• ESTRATTO DEL DOCUMENTO
+ + + +

In realtà nelle aule giudiziarie succede proprio il contrario di quello che queste persone suppongono: non solo il pm non ha un ascolto privilegiato, ma è trattato in modo molto severo e distaccato. Un po’ perché il giudice sa che questo sospetto aleggia su di lui, e quindi è particolarmente attento a non esporsi ad accuse di parzialità, anche solo da un punto di vista formale (e figuriamoci sostanziale!); un po’ perché, tra colleghi, c’è sempre una forte rivalità professionale: “Sarai mica tu che mi vieni a spiegare quello che devo fare?”
Ma mi rendo conto che questo non è un argomento, è solo una testimonianza. Così propongo questa riflessione: se c’è il pericolo che i giudici favoriscano i pm perché colleghi, allora quante carriere si dovrebbero separare? I giudici di appello, quelli che decidono se confermare o riformare le sentenze emesse dai giudici di tribunale, sono stati, magari fino al giorno prima, giudici di tribunale anche loro. Magari hanno lavorato nella stessa sezione del tribunale che ha emesso la sentenza sottoposta al loro giudizio; magari sono proprio amici dei giudici che l’hanno scritta, ci hanno lavorato fianco a fianco per anni. Che si fa, carriere separate per giudici di tribunale e giudici di appello? E i giudici di cassazione? Anche loro provengono dai tribunali e dalle corti di appello di tutta Italia; magari conoscono benissimo il collega che ha scritto la sentenza che dovranno riformare, rilevando (che è una cosa seccante per un giudice) errori di diritto. Che si fa? Carriere separate anche per i giudici della cassazione? E i giudici di tribunale che assolvono l’imputato che il gip ha rinviato a giudizio? Forse, fino a una settimana prima hanno lavorato anche loro nell’ufficio del gip, nella stanza a fianco di quello che stanno sconfessando. Carriere separate? Naturalmente no, nessuno ci ha mai nemmeno pensato.

+ + + +

• DATI
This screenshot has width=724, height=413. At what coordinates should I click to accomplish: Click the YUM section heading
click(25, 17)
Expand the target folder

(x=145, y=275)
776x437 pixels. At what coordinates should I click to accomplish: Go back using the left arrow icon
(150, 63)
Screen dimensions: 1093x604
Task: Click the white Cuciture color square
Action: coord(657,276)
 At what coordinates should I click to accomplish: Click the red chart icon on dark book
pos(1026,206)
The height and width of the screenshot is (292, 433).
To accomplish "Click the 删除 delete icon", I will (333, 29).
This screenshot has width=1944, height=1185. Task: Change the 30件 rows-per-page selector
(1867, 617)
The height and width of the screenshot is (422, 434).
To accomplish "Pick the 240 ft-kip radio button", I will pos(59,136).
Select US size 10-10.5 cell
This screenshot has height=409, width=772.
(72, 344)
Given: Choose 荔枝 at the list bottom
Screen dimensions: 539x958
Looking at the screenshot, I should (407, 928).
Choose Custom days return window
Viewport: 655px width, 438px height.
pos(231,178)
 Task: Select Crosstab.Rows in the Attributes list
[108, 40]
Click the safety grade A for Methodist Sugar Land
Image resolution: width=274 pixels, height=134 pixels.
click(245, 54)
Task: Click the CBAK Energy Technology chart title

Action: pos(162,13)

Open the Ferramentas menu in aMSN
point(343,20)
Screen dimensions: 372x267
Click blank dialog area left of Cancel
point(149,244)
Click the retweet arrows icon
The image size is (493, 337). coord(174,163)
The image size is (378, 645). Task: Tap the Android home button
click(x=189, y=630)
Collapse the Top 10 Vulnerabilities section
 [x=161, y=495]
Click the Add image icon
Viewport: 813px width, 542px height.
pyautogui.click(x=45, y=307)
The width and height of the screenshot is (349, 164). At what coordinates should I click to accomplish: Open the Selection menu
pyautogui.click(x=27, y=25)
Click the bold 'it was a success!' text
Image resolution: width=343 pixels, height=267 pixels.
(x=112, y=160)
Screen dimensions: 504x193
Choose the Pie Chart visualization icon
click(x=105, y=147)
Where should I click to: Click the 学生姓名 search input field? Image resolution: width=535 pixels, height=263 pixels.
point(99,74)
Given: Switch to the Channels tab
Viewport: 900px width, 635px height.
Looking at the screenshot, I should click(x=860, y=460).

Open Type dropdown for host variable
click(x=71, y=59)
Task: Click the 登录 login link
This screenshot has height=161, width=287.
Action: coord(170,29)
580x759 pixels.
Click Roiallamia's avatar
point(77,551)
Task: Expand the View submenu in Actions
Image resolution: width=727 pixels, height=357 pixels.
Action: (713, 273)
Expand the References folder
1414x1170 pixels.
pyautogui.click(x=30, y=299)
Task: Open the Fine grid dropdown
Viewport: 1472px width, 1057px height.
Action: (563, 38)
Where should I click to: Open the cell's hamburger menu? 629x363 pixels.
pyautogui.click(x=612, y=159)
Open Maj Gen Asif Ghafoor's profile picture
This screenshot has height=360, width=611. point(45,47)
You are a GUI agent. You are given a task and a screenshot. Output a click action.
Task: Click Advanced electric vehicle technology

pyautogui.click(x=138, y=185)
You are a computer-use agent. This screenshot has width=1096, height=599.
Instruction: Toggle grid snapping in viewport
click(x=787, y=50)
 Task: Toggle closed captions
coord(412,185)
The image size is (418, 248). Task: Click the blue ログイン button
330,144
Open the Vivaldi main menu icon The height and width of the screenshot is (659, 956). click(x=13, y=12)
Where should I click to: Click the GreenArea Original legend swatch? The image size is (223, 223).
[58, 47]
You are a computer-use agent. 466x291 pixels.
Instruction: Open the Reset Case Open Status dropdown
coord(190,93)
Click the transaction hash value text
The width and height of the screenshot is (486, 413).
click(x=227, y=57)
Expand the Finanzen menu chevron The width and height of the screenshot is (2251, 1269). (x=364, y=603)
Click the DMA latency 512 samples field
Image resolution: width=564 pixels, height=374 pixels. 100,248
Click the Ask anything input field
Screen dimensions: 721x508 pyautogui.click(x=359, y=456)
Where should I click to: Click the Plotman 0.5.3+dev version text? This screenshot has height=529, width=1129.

+ + + +

• ESERCIZI
a – Riporta tutte le domande del brano sulla separazione delle carriere che contengono l'espressione «carriere separate».
b – Prosegui il brano sulla separazione delle carriere tra giudici e pm dal punto in cui si interrompe.
Il materiale non è necessario.

• RISPOSTE
a –
- Che si fa, carriere separate per giudici di tribunale e giudici di appello?
- Carriere separate anche per i giudici della cassazione?
- Carriere separate?

b –
Ma allora perché larghi settori politici ed (ahimè) alcuni settori dell’avvocatura ci tengono tanto alla separazione delle carriere?
Non so dare una risposta in generale. Forse, per ciò che riguarda quegli avvocati che tanto insistono per l’abolizione di un presidio di garanzia e di libertà per i cittadini, esplicitamente voluto dalla nostra Costituzione (la stesura delle norme in proposito si deve all’AVVOCATO PIERO CALAMANDREI) il fatto è che esiste un problema oggettivo: non riescono a sottrarsi alla loro natura di uomini di parte, chiamati a sostenere sempre e solo quello che giova al cliente.
Potete anche solo immaginare un avvocato che chiede la condanna del suo cliente perché ha scoperto che è colpevole? Naturalmente no. Allora è fatale che le argomentazioni di un avvocato che difende (in maniera processualmente e deontologicamente corretta) un imputato e che ha un solo obiettivo (legittimo costituzionalmente), l’assoluzione o almeno una sentenza la meno afflittiva possibile, siano condizionate da questa esigenza. Mentre quelle del pm, che non ha interesse all’esito del processo, rispecchiano la sua imparziale valutazione dei fatti. Naturalmente entrambe le argomentazioni possono essere sbagliate o giuste e il giudice sta lì per valutarle; però è ovvio che chi ha un interesse personale si trovi un po’ svantaggiato di fronte a chi non ha padroni da compiacere.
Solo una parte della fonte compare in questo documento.